From the material below, copy out each line with the word "Casual" in it.

RECORDS SUPPLIED Block Start

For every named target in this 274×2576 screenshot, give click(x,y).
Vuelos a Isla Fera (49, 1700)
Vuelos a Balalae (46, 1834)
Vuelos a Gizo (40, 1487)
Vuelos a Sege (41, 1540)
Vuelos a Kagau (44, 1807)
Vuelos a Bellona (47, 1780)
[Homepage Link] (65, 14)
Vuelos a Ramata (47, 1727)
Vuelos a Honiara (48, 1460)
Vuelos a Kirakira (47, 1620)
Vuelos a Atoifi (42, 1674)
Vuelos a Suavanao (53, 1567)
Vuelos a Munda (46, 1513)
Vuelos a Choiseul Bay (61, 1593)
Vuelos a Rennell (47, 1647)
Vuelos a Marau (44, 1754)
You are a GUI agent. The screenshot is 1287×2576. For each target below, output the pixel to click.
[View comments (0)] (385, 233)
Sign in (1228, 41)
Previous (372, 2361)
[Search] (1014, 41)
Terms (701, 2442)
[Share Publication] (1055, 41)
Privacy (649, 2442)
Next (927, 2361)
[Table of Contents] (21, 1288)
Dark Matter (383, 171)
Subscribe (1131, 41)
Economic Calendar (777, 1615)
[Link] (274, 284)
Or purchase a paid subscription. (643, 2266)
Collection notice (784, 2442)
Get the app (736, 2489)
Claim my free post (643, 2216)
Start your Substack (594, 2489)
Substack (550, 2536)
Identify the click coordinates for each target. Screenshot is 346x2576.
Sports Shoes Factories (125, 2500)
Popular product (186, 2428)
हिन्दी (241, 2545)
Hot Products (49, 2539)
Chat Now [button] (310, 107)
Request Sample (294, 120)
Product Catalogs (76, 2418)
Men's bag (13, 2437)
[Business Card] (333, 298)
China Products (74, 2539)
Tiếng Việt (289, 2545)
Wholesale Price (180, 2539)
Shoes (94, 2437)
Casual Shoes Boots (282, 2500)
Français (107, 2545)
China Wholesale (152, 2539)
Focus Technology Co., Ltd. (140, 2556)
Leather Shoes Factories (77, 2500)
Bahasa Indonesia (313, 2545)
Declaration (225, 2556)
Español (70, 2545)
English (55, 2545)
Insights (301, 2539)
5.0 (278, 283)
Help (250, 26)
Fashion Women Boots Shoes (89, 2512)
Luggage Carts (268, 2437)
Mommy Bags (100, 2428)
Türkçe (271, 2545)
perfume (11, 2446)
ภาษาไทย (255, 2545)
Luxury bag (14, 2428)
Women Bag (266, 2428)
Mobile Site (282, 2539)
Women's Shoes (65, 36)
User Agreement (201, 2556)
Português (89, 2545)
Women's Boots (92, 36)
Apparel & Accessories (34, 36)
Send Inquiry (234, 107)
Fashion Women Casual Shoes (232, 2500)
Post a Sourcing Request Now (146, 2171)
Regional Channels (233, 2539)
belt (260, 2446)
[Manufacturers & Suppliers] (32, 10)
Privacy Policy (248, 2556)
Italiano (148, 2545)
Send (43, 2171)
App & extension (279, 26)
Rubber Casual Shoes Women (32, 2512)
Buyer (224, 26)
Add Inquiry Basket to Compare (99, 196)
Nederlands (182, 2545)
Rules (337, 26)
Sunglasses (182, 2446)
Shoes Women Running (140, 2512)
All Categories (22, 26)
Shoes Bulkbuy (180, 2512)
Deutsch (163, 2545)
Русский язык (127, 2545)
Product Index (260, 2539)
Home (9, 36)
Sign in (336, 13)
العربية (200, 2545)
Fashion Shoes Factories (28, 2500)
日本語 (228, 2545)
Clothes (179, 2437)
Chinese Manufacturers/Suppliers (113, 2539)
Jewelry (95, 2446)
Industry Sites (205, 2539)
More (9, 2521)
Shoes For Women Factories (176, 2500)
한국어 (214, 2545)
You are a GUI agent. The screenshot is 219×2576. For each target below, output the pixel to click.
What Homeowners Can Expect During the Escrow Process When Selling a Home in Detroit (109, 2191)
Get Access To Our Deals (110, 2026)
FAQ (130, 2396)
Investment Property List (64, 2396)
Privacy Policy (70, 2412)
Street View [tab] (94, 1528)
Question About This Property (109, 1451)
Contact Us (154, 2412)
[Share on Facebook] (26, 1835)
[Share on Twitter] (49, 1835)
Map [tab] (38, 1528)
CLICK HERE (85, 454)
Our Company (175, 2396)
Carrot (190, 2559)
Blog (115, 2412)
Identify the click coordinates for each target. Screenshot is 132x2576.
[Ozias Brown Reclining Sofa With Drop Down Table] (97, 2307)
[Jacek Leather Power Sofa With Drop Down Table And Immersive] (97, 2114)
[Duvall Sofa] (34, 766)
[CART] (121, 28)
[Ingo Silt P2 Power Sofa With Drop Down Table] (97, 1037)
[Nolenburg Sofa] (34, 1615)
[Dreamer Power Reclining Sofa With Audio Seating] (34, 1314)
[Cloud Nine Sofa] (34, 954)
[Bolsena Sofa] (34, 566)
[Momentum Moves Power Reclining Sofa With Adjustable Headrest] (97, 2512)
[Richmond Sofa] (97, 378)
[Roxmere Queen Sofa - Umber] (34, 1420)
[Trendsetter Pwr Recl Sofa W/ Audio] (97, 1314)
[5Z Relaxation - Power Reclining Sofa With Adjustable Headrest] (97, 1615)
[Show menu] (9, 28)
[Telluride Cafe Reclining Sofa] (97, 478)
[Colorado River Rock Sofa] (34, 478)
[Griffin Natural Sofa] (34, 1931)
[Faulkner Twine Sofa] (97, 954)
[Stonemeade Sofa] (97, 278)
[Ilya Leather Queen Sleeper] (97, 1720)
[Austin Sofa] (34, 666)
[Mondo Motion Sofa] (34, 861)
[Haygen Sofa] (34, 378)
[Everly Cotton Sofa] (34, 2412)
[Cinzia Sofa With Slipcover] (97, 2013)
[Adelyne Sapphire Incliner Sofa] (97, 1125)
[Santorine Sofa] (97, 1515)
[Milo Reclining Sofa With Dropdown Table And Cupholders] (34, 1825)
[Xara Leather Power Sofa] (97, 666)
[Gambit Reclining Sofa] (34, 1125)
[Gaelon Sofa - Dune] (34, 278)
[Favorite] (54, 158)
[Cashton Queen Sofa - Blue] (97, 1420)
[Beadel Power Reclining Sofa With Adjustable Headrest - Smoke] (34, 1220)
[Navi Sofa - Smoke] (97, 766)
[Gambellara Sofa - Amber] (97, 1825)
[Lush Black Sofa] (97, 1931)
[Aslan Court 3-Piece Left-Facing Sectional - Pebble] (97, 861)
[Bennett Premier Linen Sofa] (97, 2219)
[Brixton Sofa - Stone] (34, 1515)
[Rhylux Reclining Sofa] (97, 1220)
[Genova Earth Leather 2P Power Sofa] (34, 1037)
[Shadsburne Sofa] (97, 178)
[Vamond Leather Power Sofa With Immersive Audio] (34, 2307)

RECORDS SUPPLIED Block End

## RESULT OF THIS EXERCISE
Casual Shoes Boots (282, 2500)
Fashion Women Casual Shoes (232, 2500)
Rubber Casual Shoes Women (32, 2512)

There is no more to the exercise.